Ferguson, Police & Race
On August 9, 2014 Michael Brown was shot to death by a police officer in Ferguson. Repeating an all too common pattern, Brown was unarmed when he was killed. While some claim that Brown was murdered, others claim that the shooting was justified because Brown was attacking the officer. While this might strike some as implausible, unarmed people do attack police officers and, though this might seem odd to some, an officer can be morally justified in using lethal force against an unarmed attacker. As this is being written, the facts of the matter have not been established so I do not know whether Brown was shot down in cold blood or in a legitimate use of force. Obviously enough, if the officer used force legitimately (that is, in defense against an unprovoked attack), then he acted in a morally acceptable (though regrettable) manner. If Brown was not a threat or if Brown was a threat but could have been subdued without killing him, then the shooting would be immoral. This is, of course, a matter of the ethics of the incident taken in isolation. That is, was the officer morally justified in shooting Brown or not, regardless of the broader context? Settling this will require knowing the facts of the matter.
In discussing this matter, I have found that some people consider this aspect of the incident the most important one. That is, the critical issue is whether or not the officer was justified in shooting Brown or not. This view is clearly reasonable, but has an obvious defect: it does not consider the broader context. Roughly put, it could be the case that the officer was morally justified in shooting Brown in what could be regarded as the individual context of one person facing off against another. However, there is also the broader context that involves the social roles of the individuals, the social context, the history of race in America, the political context and so on. That is, the incident is not just a matter of two men who confronted each other. It is also a confrontation of class and race heavy with the weight of history. These considerations lead to the broader moral concerns regarding why Brown and the officer were in that situation.

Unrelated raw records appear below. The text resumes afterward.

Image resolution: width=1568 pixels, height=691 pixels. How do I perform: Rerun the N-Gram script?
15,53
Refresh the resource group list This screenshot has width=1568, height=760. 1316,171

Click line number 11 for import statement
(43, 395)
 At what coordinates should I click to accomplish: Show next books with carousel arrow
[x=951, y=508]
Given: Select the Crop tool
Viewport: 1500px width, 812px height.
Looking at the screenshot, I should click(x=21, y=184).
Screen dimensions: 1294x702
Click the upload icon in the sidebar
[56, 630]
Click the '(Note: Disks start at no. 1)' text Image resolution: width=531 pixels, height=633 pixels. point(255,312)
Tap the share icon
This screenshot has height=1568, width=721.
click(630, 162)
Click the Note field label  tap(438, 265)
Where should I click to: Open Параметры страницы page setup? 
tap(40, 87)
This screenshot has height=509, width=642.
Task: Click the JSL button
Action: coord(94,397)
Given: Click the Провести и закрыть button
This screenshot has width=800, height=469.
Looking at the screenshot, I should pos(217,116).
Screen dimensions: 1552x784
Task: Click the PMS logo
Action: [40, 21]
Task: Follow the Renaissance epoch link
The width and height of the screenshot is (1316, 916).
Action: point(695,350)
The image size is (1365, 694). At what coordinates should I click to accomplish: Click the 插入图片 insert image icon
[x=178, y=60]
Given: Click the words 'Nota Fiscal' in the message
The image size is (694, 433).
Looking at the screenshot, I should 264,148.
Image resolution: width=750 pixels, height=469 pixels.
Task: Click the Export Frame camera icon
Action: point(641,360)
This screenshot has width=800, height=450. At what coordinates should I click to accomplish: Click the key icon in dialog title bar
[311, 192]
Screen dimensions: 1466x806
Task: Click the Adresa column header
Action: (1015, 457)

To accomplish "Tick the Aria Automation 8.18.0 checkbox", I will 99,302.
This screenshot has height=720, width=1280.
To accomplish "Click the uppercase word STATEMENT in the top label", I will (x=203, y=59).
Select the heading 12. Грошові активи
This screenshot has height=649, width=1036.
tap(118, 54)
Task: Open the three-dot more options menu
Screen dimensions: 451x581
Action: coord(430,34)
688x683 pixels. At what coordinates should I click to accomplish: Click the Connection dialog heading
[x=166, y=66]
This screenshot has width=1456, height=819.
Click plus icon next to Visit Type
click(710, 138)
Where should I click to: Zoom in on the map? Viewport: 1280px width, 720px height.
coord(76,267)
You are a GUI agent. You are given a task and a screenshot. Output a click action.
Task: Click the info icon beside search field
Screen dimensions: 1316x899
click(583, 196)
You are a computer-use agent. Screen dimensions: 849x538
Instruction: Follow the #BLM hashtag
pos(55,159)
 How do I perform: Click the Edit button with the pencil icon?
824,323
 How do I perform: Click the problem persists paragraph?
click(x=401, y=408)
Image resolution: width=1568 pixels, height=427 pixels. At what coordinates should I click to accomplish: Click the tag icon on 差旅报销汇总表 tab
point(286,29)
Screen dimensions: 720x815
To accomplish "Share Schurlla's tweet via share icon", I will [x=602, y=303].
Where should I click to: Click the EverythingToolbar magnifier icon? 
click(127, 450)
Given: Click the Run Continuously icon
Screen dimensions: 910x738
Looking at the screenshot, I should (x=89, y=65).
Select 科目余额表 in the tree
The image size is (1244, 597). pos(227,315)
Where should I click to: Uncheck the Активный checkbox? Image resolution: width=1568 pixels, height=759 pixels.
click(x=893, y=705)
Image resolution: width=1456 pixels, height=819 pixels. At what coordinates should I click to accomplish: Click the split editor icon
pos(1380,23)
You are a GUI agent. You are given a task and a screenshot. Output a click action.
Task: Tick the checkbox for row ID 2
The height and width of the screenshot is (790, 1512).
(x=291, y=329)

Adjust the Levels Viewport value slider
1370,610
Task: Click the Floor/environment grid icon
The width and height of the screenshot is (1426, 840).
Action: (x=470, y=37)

One obvious part of the answer is the history of race in America, both recent and in the more distant past. This history, as it has done so many times before, has set the stage for death. To state a truism, being black in America is generally rather different from being white—despite the untrue claims that America is post-racial. Since I look very white, my experience has been the white experience. However, I have taught at an HCBU (Historically Black College and University) since 1993 and this has given me a perspective somewhat different from most other white folks. One rather obvious difference between whites and blacks in general is how they tend to be treated by the police. It is a considerable understatement to say that blacks tend to be treated rather worse by the police and young black men tend to be singled out for some of the worst treatment. It is, of course, important to note that many police officers are decent people—one should no more stereotype people by profession than by race. Not surprisingly, young black men tend to look at the police rather differently than white folks and the dynamic between young black men and police is often a rather bad one. I have had indirect experience with this dynamic: many years ago I was training for a marathon with a fellow grad student who happened to be African American. While running through a neighborhood we apparently did not belong in, we were stopped by a cop who inquired what we “boys” were doing. I have never been fond of being called “boy” and my friend clearly hated it. Not wishing to be arrested so close to the race, I reigned in my pride and engaged my diplomatic skills while my friend stood in silent anger. The cop let us go and we left the area at a good clip. I am not sure how things would have gone if my friend had been alone—but I suspect it would have not gone quite so well. I have been stopped by police while running one other time and also while biking—although I was not doing anything illegal on any occasion. From these incredibly limited experiences, I can only imagine what it would be like to be subject to such police attention on a regular basis. Once again, to be fair to the police, I have also had many positive experiences with the police and it would be unjust to sweepingly condemn all police because of the actions of some. However, there is clearly a serious moral problem in America in this regard.
Another obvious part of the answer is the philosophy of order held by many in power. While perhaps not familiar with Hobbes, they tend to operate in accord with his view of order and morality. The practical application of this view is that force is the primary (sometimes sole) tool in the toolbox of order. The most visual manifestation of this is the militarization of the police: even small town police forces have combat gear and sometimes even armored vehicles. As Thoreau noted, “thus the state never intentionally confronts a man’s sense, intellectual or moral, but only his body, his senses. It is not armed with superior with or honesty, but with superior physical strength.” That this approach leads to violence is hardly surprising.
When the context of race is combined with a philosophy of force, it is hardly a surprise that violence and death are all too often the results. As such, even if the officer was justified in his individual actions, they were taken in a context that is fundamentally morally flawed.